* _Articolo_:
-------------------------

Cominciamo col dire (o meglio ribadire) che la firma digitale, che ha pieno valore legale della provenienza dell’atto da chi l’ha apposta, è un sistema composto da due serie di dati crittografati che dal loro “incontro” certificano la provenienza e l’ascrivibilità dell’atto al “firmatario”.
Sul punto, il 2° comma dell’art. 21 del C.A.D (Codice dell’Amministrazione Digitale) dispone che il documento sottoscritto con la firma digitale, ha l'efficacia prevista dall'articolo 2702 del codice civile e, dunque, fa piena prova, fino a querela di falso, della provenienza delle dichiarazioni da chi l'ha sottoscritta, se colui contro il quale la scrittura è prodotta ne riconosce la sottoscrizione, ovvero se questa è legalmente considerata come riconosciuta, affermando, pertanto, presunzione juris tantum della riconducibilità dell’utilizzo del dispositivo di firma alla figura del titolare, che sarà l’unico ad avere eventualmente la possibilità di fornire la prova contraria.
Come abbiamo già avuto modo di argomentare, la firma digitale è un particolare tipo di firma elettronica con valore legale basata su un sistema di due chiavi crittografiche definite asimmetriche: una privata, che viene utilizzata per firmare il documento destinato a essere spedito per via telematica, e una pubblica, che serve al destinatario della comunicazione per decifrare la firma apposta al documento informatico.


Tale firma digitale è l'equivalente informatico di una tradizionale firma vergata su carta e viene rilasciata da Certificatori autorizzati, i cui certificati elettronici devono necessariamente avere, per ragioni di sicurezza, una validità limitata nel tempo.
Ma come si appone la firma digitale?

-------------------------

* _Dati grezzi_:
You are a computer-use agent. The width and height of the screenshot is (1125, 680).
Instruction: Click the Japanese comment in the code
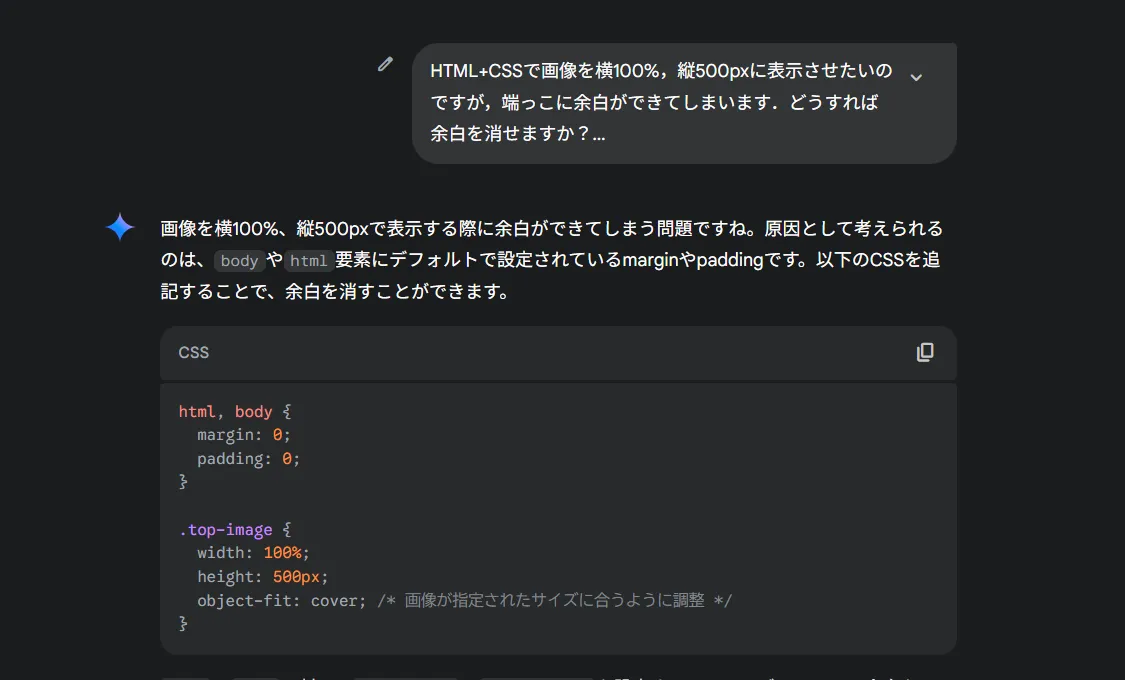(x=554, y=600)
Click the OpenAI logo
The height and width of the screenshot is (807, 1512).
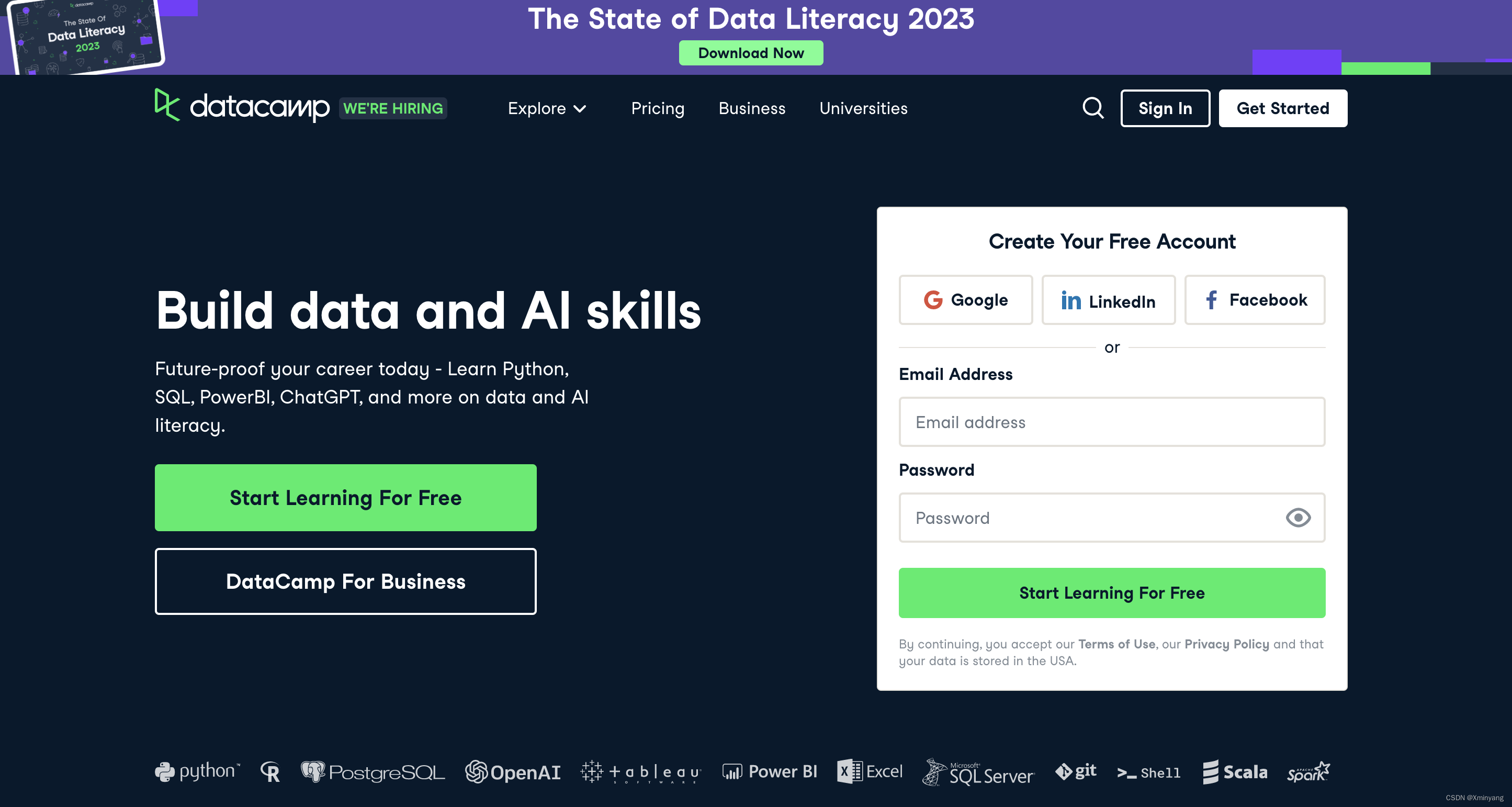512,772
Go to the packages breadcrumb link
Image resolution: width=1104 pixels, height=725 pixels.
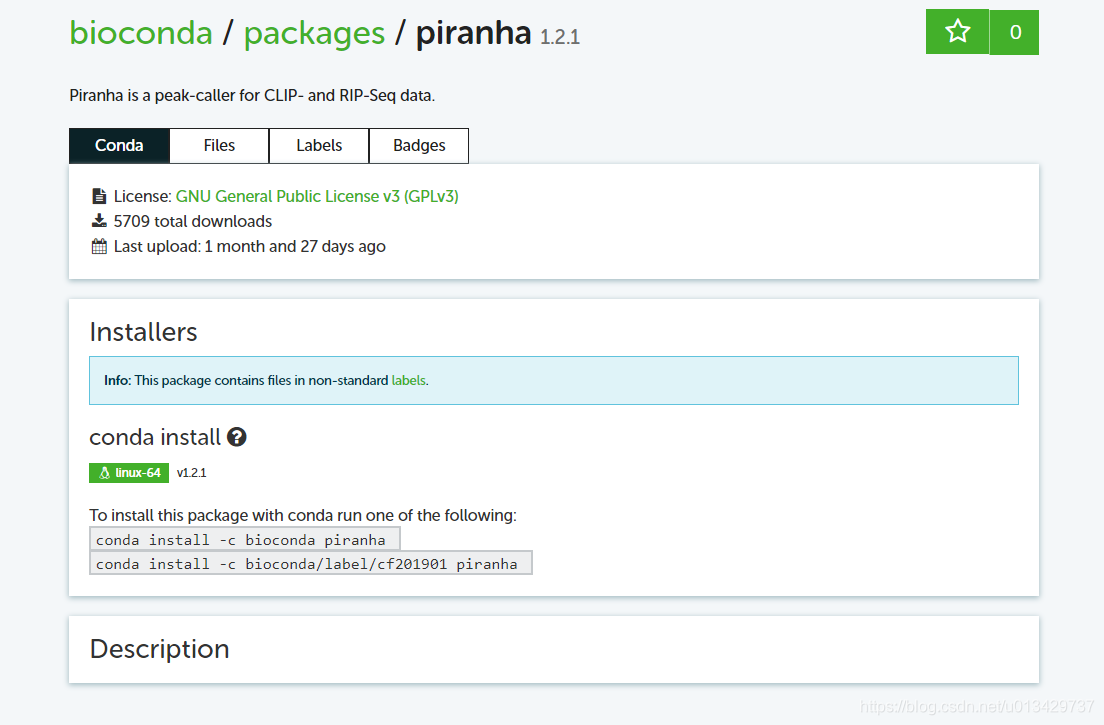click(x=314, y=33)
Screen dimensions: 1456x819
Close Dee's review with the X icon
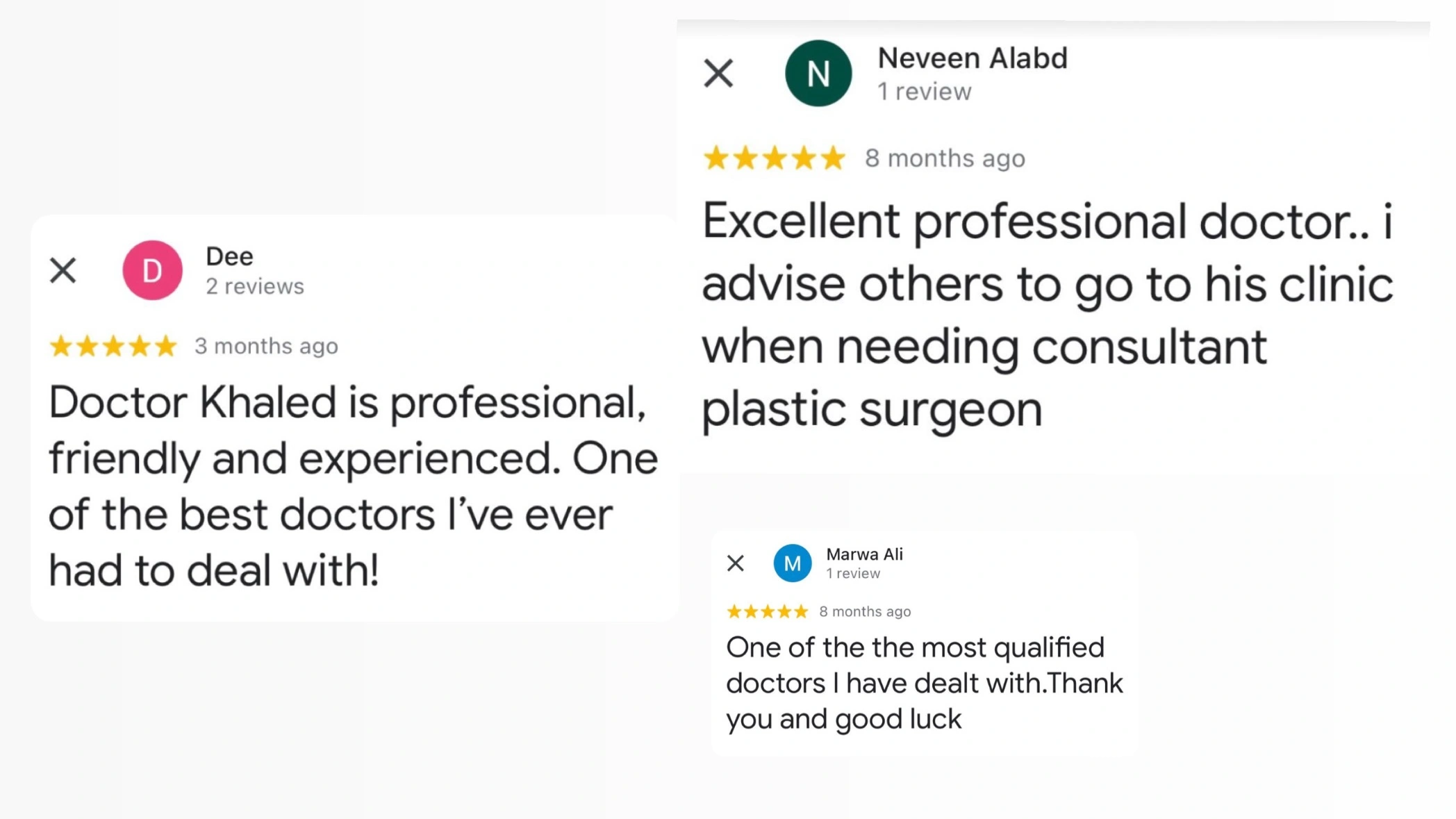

-------------------------

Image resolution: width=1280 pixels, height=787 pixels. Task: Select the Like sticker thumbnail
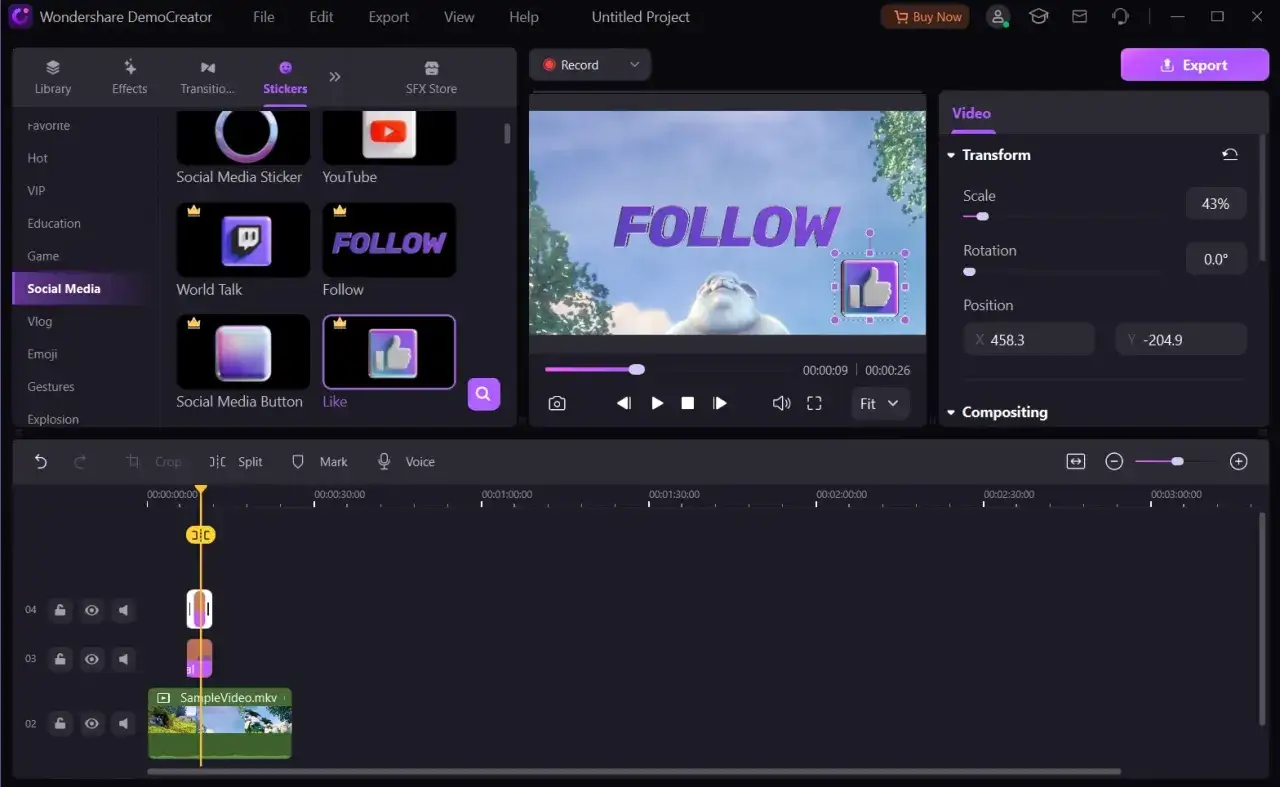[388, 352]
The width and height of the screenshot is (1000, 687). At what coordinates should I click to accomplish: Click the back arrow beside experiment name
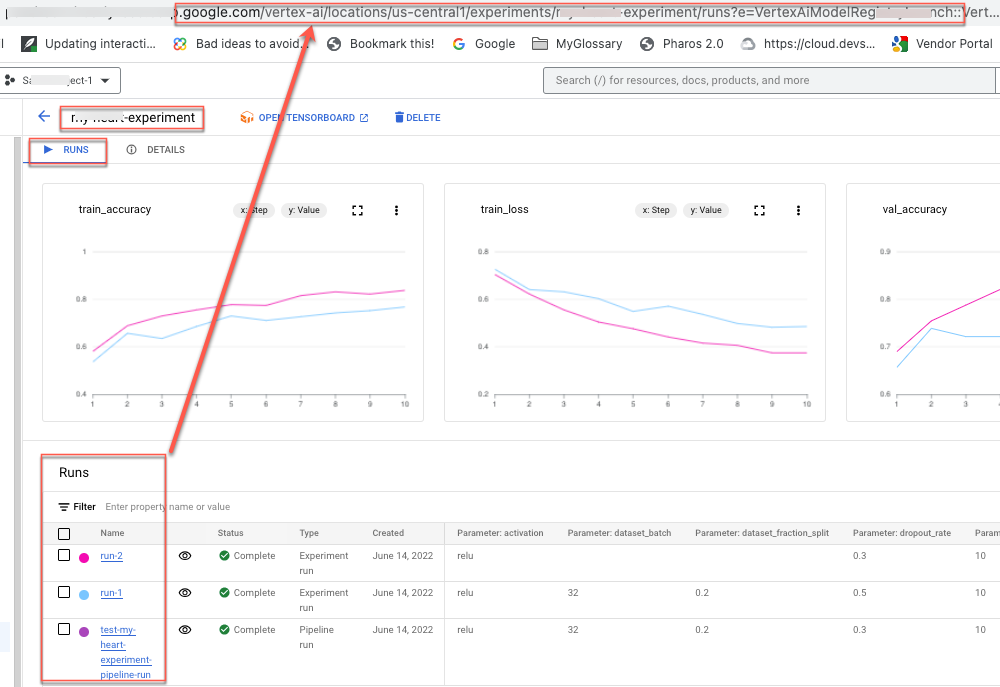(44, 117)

-------------------------

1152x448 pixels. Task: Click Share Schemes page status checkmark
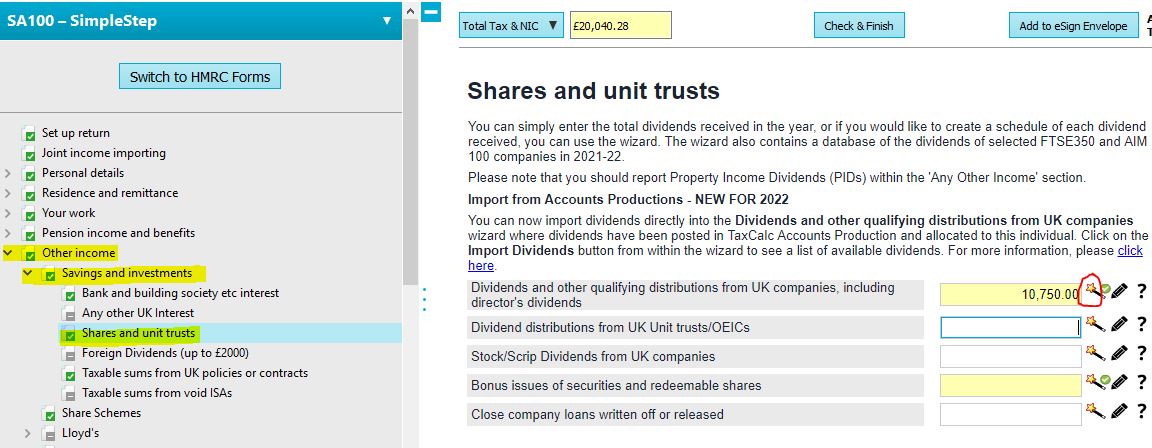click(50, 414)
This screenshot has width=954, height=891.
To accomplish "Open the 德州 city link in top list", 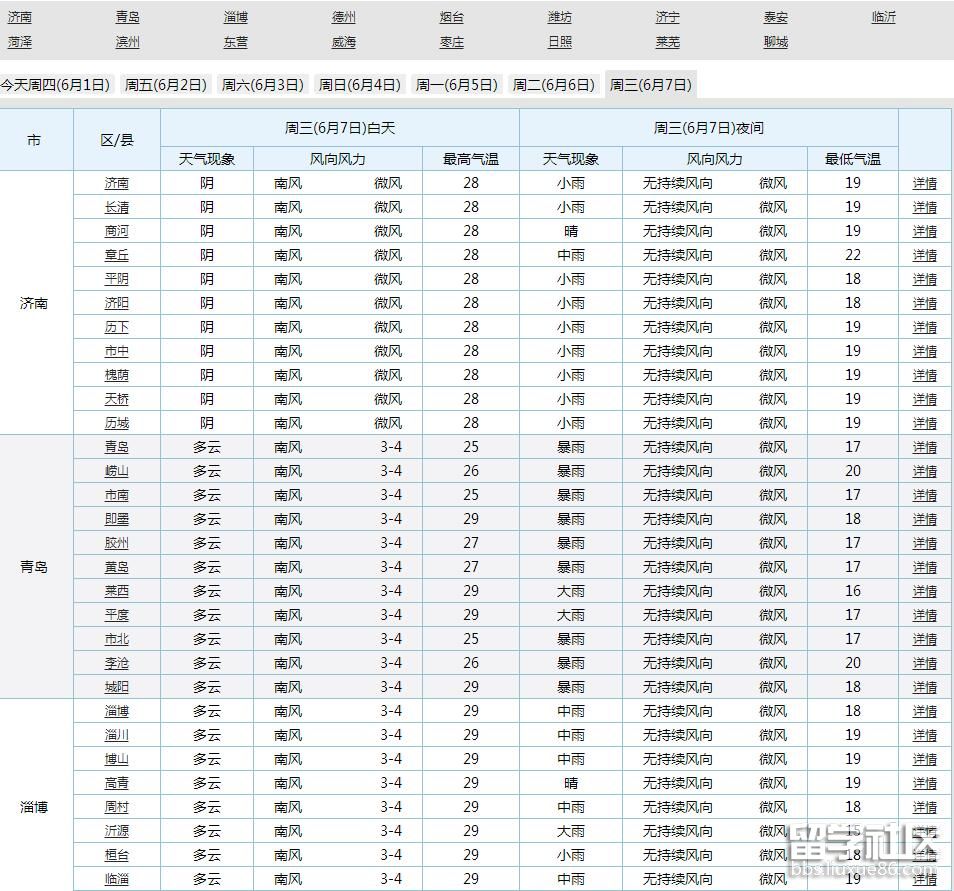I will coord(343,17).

-------------------------

* _Cosa fare_:
**1.** Ricopia fedelmente il passo dell'articolo sulla firma digitale che inizia con "Come abbiamo già" e prosegue fino a "la firma digitale?" compreso.
**2.** Riporta identiche soltanto le righe dei record che vanno dalla riga con "Click the OpenAI logo" fino alla riga con "Close Dee's review with the X icon", entrambe incluse. Ometti le immagini.

* _Risposte per compito_:
**1.**
Come abbiamo già avuto modo di argomentare, la firma digitale è un particolare tipo di firma elettronica con valore legale basata su un sistema di due chiavi crittografiche definite asimmetriche: una privata, che viene utilizzata per firmare il documento destinato a essere spedito per via telematica, e una pubblica, che serve al destinatario della comunicazione per decifrare la firma apposta al documento informatico.


Tale firma digitale è l'equivalente informatico di una tradizionale firma vergata su carta e viene rilasciata da Certificatori autorizzati, i cui certificati elettronici devono necessariamente avere, per ragioni di sicurezza, una validità limitata nel tempo.
Ma come si appone la firma digitale?

**2.**
Click the OpenAI logo
The height and width of the screenshot is (807, 1512).
512,772
Go to the packages breadcrumb link
Image resolution: width=1104 pixels, height=725 pixels.
click(x=314, y=33)
Screen dimensions: 1456x819
Close Dee's review with the X icon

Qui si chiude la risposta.